---------- EXTRACTED DATA ----------
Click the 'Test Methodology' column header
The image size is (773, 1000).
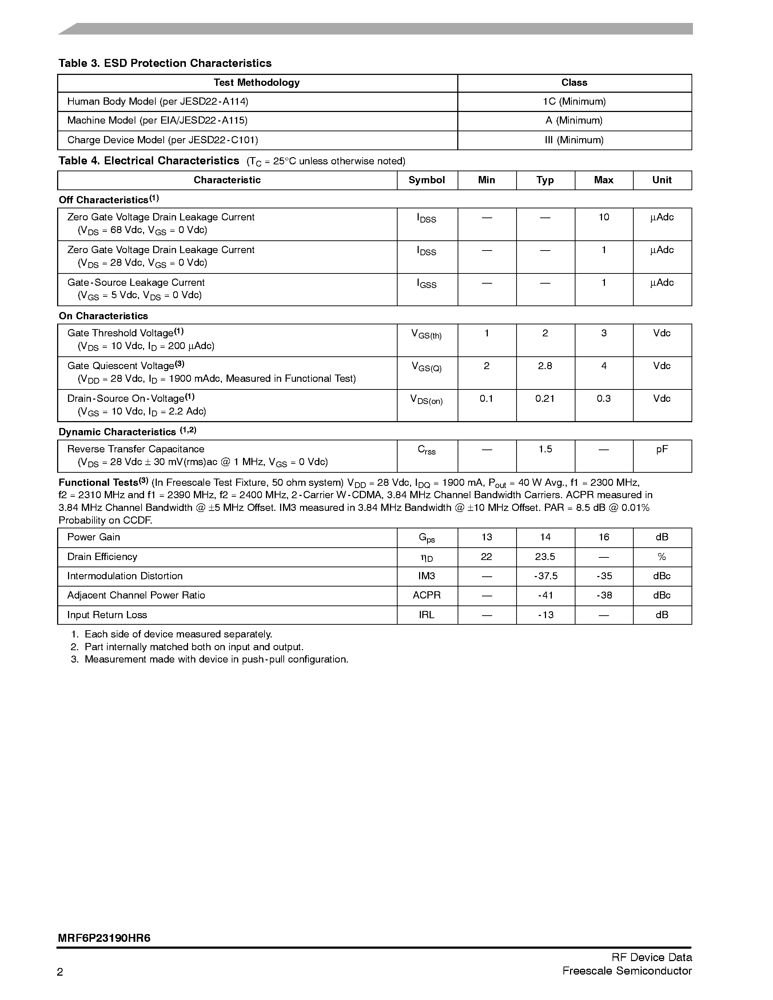tap(256, 83)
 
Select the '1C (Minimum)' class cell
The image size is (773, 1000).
tap(574, 102)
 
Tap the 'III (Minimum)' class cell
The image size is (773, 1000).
tap(574, 140)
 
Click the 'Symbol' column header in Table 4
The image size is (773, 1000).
tap(426, 180)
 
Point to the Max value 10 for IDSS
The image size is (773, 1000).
tap(603, 217)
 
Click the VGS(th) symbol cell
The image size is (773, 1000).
tap(426, 335)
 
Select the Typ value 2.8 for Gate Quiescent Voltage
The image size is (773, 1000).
tap(545, 366)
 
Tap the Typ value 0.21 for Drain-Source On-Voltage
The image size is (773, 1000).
tap(545, 399)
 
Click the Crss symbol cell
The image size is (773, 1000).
tap(426, 450)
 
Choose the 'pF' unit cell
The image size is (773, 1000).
tap(662, 449)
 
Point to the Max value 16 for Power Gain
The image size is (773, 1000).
tap(603, 537)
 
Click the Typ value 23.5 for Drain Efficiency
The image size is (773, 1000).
tap(545, 557)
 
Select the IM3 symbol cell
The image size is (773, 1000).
tap(426, 576)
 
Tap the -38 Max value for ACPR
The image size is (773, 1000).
tap(603, 595)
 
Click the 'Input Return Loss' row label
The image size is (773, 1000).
tap(107, 615)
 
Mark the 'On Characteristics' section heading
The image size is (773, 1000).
tap(104, 316)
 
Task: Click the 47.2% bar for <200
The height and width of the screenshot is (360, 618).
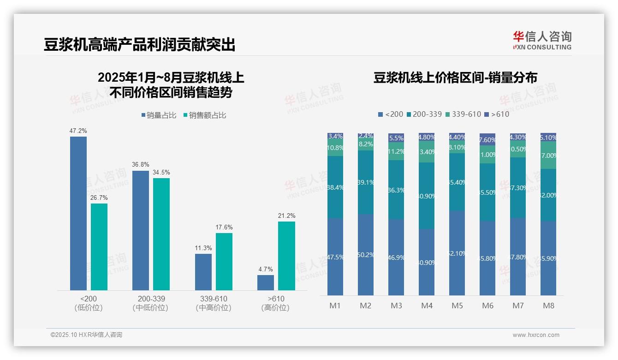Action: pyautogui.click(x=78, y=213)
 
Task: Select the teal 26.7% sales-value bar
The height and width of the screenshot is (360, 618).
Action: pyautogui.click(x=99, y=247)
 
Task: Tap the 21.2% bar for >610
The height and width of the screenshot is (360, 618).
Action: pyautogui.click(x=286, y=256)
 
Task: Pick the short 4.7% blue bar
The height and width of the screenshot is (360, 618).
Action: pyautogui.click(x=265, y=282)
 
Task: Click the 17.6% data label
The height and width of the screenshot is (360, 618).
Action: pyautogui.click(x=224, y=227)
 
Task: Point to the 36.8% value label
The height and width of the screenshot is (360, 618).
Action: pyautogui.click(x=141, y=165)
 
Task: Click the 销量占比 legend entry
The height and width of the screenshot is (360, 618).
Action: pyautogui.click(x=159, y=115)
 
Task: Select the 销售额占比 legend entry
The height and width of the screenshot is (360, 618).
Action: pyautogui.click(x=205, y=115)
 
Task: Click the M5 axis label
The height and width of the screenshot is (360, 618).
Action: pyautogui.click(x=457, y=306)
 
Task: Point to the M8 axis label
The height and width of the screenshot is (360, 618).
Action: pyautogui.click(x=548, y=306)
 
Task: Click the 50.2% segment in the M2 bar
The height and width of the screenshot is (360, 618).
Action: pyautogui.click(x=366, y=254)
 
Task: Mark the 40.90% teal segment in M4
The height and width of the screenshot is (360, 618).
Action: pyautogui.click(x=427, y=196)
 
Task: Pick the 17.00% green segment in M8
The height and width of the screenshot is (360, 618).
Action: pyautogui.click(x=548, y=155)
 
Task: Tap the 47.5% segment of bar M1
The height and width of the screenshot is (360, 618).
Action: pyautogui.click(x=335, y=257)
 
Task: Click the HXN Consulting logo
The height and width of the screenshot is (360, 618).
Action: pyautogui.click(x=542, y=40)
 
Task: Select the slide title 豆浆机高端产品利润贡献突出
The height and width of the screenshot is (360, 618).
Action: pyautogui.click(x=139, y=45)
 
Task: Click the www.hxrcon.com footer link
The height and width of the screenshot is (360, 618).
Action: pyautogui.click(x=535, y=335)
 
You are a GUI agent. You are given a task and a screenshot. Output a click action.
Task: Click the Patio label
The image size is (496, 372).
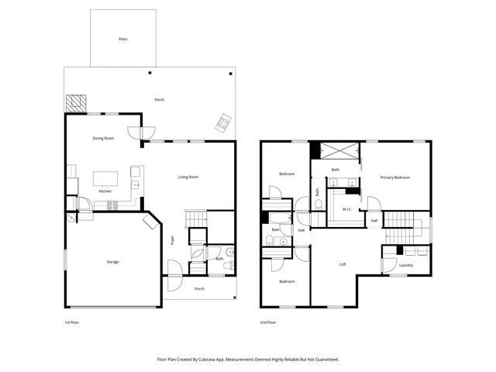[x=122, y=38]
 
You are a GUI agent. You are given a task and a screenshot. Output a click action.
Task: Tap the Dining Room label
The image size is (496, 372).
[x=103, y=138]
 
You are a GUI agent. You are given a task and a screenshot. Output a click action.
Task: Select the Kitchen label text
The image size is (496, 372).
[x=105, y=191]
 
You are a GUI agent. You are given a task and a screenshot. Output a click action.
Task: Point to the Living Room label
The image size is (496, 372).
[x=188, y=177]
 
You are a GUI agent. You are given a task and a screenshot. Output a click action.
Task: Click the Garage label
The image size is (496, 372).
[x=112, y=262]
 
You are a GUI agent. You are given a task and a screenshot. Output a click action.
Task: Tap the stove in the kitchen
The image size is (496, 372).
[x=112, y=205]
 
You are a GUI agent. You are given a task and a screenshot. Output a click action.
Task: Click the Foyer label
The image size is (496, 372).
[x=172, y=239]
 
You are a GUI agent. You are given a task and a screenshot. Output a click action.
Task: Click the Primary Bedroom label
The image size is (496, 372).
[x=394, y=177]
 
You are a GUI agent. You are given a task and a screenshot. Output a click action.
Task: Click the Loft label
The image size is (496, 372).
[x=343, y=264]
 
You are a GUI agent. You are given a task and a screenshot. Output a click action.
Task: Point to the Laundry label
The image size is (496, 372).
[x=406, y=265]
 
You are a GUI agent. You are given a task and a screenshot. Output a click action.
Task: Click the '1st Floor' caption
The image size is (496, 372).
[x=71, y=322]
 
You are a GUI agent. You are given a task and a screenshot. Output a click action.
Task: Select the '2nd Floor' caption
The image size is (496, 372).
[x=268, y=322]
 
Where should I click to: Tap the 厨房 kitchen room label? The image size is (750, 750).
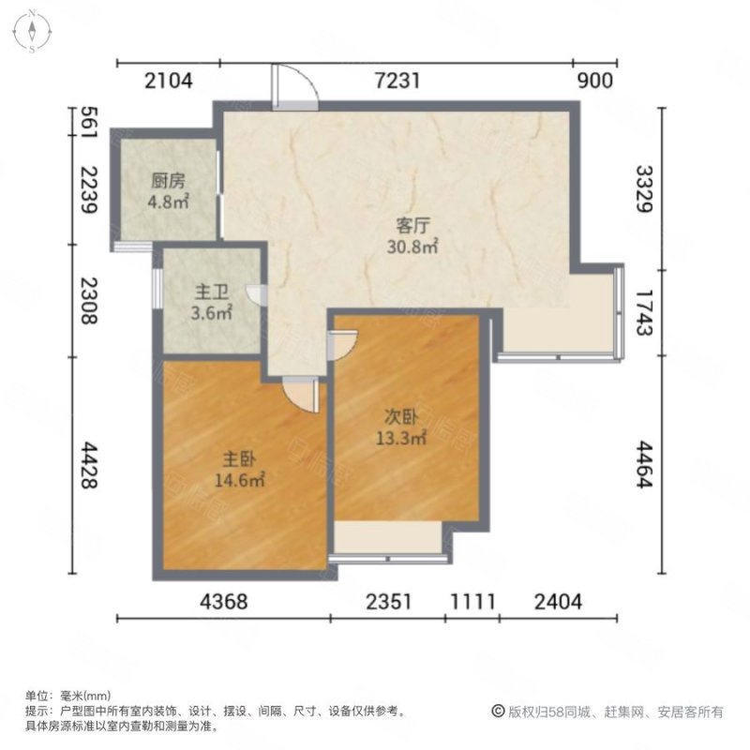pos(170,182)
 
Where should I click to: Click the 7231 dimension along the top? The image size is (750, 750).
pos(398,81)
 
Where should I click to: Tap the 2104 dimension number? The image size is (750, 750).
pos(169,81)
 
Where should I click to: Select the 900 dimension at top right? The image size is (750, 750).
pos(595,81)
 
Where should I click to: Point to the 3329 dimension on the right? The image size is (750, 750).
pos(643,188)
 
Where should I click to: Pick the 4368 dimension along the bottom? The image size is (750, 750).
pos(223,602)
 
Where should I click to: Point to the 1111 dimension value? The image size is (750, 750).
pos(472,602)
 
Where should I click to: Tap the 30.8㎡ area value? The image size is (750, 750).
pos(412,248)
----------
STATED TASK: Rewrite every line of the records above as one numbered list, omitting the blank lines and the pictures.

TASK RESULT:
1. Click the 'Test Methodology' column header
2. The image size is (773, 1000).
3. tap(256, 83)
4. Select the '1C (Minimum)' class cell
5. The image size is (773, 1000).
6. tap(574, 102)
7. Tap the 'III (Minimum)' class cell
8. The image size is (773, 1000).
9. tap(574, 140)
10. Click the 'Symbol' column header in Table 4
11. The image size is (773, 1000).
12. tap(426, 180)
13. Point to the Max value 10 for IDSS
14. The image size is (773, 1000).
15. tap(603, 217)
16. Click the VGS(th) symbol cell
17. The image size is (773, 1000).
18. tap(426, 335)
19. Select the Typ value 2.8 for Gate Quiescent Voltage
20. The image size is (773, 1000).
21. tap(545, 366)
22. Tap the Typ value 0.21 for Drain-Source On-Voltage
23. The image size is (773, 1000).
24. tap(545, 399)
25. Click the Crss symbol cell
26. The image size is (773, 1000).
27. tap(426, 450)
28. Choose the 'pF' unit cell
29. The image size is (773, 1000).
30. tap(662, 449)
31. Point to the Max value 16 for Power Gain
32. The image size is (773, 1000).
33. tap(603, 537)
34. Click the Typ value 23.5 for Drain Efficiency
35. The image size is (773, 1000).
36. tap(545, 557)
37. Select the IM3 symbol cell
38. The image size is (773, 1000).
39. tap(426, 576)
40. Tap the -38 Max value for ACPR
41. The image size is (773, 1000).
42. tap(603, 595)
43. Click the 'Input Return Loss' row label
44. The image size is (773, 1000).
45. tap(107, 615)
46. Mark the 'On Characteristics' section heading
47. The image size is (773, 1000).
48. tap(104, 316)
49. Task: Click the 47.2% bar for <200
50. The height and width of the screenshot is (360, 618).
51. Action: pyautogui.click(x=78, y=213)
52. Task: Select the teal 26.7% sales-value bar
53. The height and width of the screenshot is (360, 618).
54. Action: pyautogui.click(x=99, y=247)
55. Task: Tap the 21.2% bar for >610
56. The height and width of the screenshot is (360, 618).
57. Action: pyautogui.click(x=286, y=256)
58. Task: Pick the short 4.7% blue bar
59. The height and width of the screenshot is (360, 618).
60. Action: pyautogui.click(x=265, y=282)
61. Task: Click the 17.6% data label
62. The height and width of the screenshot is (360, 618).
63. Action: pyautogui.click(x=224, y=227)
64. Task: Point to the 36.8% value label
65. The height and width of the screenshot is (360, 618).
66. Action: pyautogui.click(x=141, y=165)
67. Task: Click the 销量占比 legend entry
68. The height and width of the screenshot is (360, 618).
69. Action: pyautogui.click(x=159, y=115)
70. Task: Select the 销售额占比 legend entry
71. The height and width of the screenshot is (360, 618).
72. Action: pyautogui.click(x=205, y=115)
73. Task: Click the M5 axis label
74. The height and width of the screenshot is (360, 618).
75. Action: pyautogui.click(x=457, y=306)
76. Task: Point to the M8 axis label
77. The height and width of the screenshot is (360, 618).
78. Action: pyautogui.click(x=548, y=306)
79. Task: Click the 50.2% segment in the M2 bar
80. The height and width of the screenshot is (360, 618).
81. Action: pyautogui.click(x=366, y=254)
82. Task: Mark the 40.90% teal segment in M4
83. The height and width of the screenshot is (360, 618).
84. Action: pyautogui.click(x=427, y=196)
85. Task: Pick the 17.00% green segment in M8
86. The height and width of the screenshot is (360, 618).
87. Action: pyautogui.click(x=548, y=155)
88. Task: Tap the 47.5% segment of bar M1
89. The height and width of the screenshot is (360, 618).
90. Action: pyautogui.click(x=335, y=257)
91. Task: Click the HXN Consulting logo
92. The height and width of the screenshot is (360, 618).
93. Action: pyautogui.click(x=542, y=40)
94. Task: Select the slide title 豆浆机高端产品利润贡献突出
95. The height and width of the screenshot is (360, 618).
96. Action: pyautogui.click(x=139, y=45)
97. Task: Click the www.hxrcon.com footer link
98. The height and width of the screenshot is (360, 618).
99. Action: pyautogui.click(x=535, y=335)
100. You are a GUI agent. You are given a task and a screenshot. Output a click action.
101. Task: Click the Patio label
102. The image size is (496, 372).
103. [x=122, y=38]
104. You are a GUI agent. You are given a task and a screenshot. Output a click action.
105. Task: Tap the Dining Room label
106. The image size is (496, 372).
107. [x=103, y=138]
108. You are a GUI agent. You are given a task and a screenshot. Output a click action.
109. Task: Select the Kitchen label text
110. The image size is (496, 372).
111. [x=105, y=191]
112. You are a GUI agent. You are given a task and a screenshot. Output a click action.
113. Task: Point to the Living Room label
114. The image size is (496, 372).
115. [x=188, y=177]
116. You are a GUI agent. You are given a task and a screenshot. Output a click action.
117. Task: Click the Garage label
118. The image size is (496, 372).
119. [x=112, y=262]
120. You are a GUI agent. You are given a task and a screenshot. Output a click action.
121. Task: Tap the stove in the kitchen
122. The image size is (496, 372).
123. [x=112, y=205]
124. You are a GUI agent. You are given a task and a screenshot. Output a click action.
125. Task: Click the Foyer label
126. The image size is (496, 372).
127. [x=172, y=239]
128. You are a GUI agent. You are given a task and a screenshot. Output a click action.
129. Task: Click the Primary Bedroom label
130. The image size is (496, 372).
131. [x=394, y=177]
132. You are a GUI agent. You are given a task and a screenshot. Output a click action.
133. Task: Click the Loft label
134. The image size is (496, 372).
135. [x=343, y=264]
136. You are a GUI agent. You are given a task and a screenshot. Output a click action.
137. Task: Point to the Laundry label
138. The image size is (496, 372).
139. [x=406, y=265]
140. You are a GUI agent. You are given a task and a screenshot. Output a click action.
141. Task: Click the '1st Floor' caption
142. The image size is (496, 372).
143. [x=71, y=322]
144. You are a GUI agent. You are given a task and a screenshot. Output a click action.
145. Task: Select the '2nd Floor' caption
146. The image size is (496, 372).
147. [x=268, y=322]
148. Where should I click to: Tap the 厨房 kitchen room label? The image size is (750, 750).
149. pos(170,182)
150. Where should I click to: Click the 7231 dimension along the top? The image size is (750, 750).
151. pos(398,81)
152. Where should I click to: Tap the 2104 dimension number? The image size is (750, 750).
153. pos(169,81)
154. Where should I click to: Select the 900 dimension at top right? The image size is (750, 750).
155. pos(595,81)
156. Where should I click to: Point to the 3329 dimension on the right? The image size is (750, 750).
157. pos(643,188)
158. Where should I click to: Pick the 4368 dimension along the bottom? The image size is (750, 750).
159. pos(223,602)
160. Where should I click to: Point to the 1111 dimension value? The image size is (750, 750).
161. pos(472,602)
162. Where should I click to: Tap the 30.8㎡ area value? The image size is (750, 750).
163. pos(412,248)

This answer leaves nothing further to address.